Kharkov Group took a decision to direct a public observer for participating in the court session. The appearance of our representative in the judge’s office caused surprise and even some protest.

The difficulty of the case lay in the fact that the eye-witnesses were children of pre-school and early-grade schoolchildren. Judge Krylova T.G. very quietly and tactfully interrogated them. Teachers of Mariyka from her school and teacher of the Sunday school at Ukrainian autocephalic church were invited as witnesses too, and they gave the best characteristics to the girl.

The accused Mashtalov pleaded non-guilty, and his lawyer explained, that the act of Mashtalov was caused by the brutal behavior of the girl. Judge Krylova did not agree with the arguments of the defense and pronounced the sentence which was well-grounded and adequate to the crime.

According to Articles 323-324 of the Penal-Procedural Code of Ukraine the court found Mashtalov S.R. guilty in a crime defined by Article 206 Part 2 of the Penal Code of Ukraine. The verdict was to incarcerate Mashtalov S.R. for two years and six months with the postponement of two years and to pay the fine of 300 grivnas as court expenses. Besides, Mashtalov S.R. had to pay to mother Yakimenko I.V. 5235 grivnas 38 kopecks as a recovery of damages. Now it is essential to make Mashtalov to pay the compensation. It is not so easy because officially the culprit works at a plant where he does not get any wages for months on end. As to his property, it can be easily passed to his relatives. That is why Kharkov Group for human rights protection continues to monitor this case.

We have told this story as an example of the correct behavior of the victim and the objective behavior of the judge. The contribution of Kharkov Group was also important, since the group has the professional lawyer and has the opportunity to send a public observer to the trial.

It is very convenient when a human rights protection organization has professional lawyers who can render the professional assistance free of charge. Since the population is very poor, it happens so that trials go on without advocates. For example, a criminal case by Article 241-a (deserting) was considered without an advocate (whom the parents of the culprit G. could not afford) in the court martial of Zhytomir garrison. There were plausible grounds for defense, since the culprit was mentally retarded.

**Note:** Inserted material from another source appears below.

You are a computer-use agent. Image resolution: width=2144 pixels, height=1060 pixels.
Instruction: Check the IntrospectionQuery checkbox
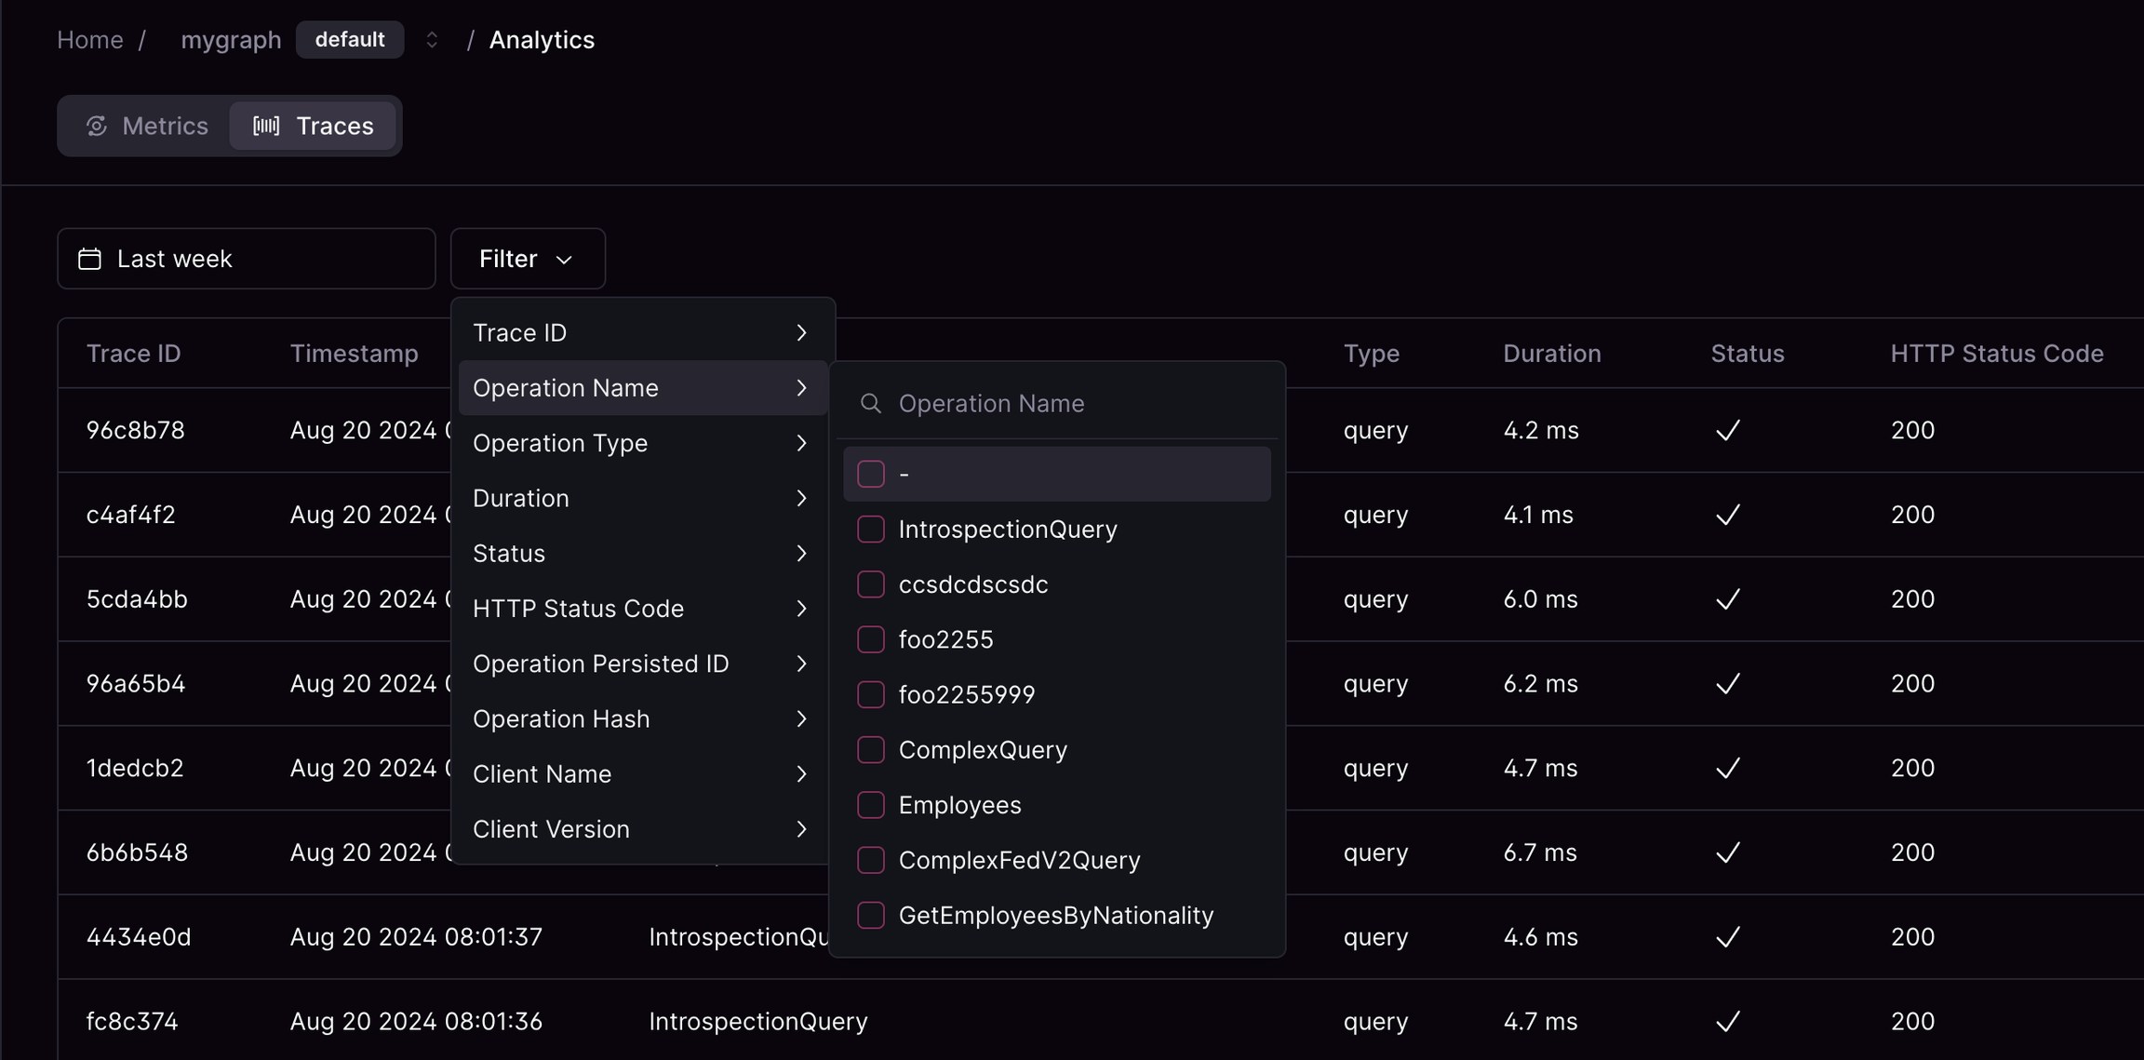(869, 529)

A network of human rights protection organizations is being extended in Ukraine; this organizations render citizens juridical aid. The information about these organizations is known by a little proportion of the population. That is why in our opinion one of the top-priority directions is further creation of such organizations, where the citizens can get juridical aid, and further spread of knowledge about such organizations in the population.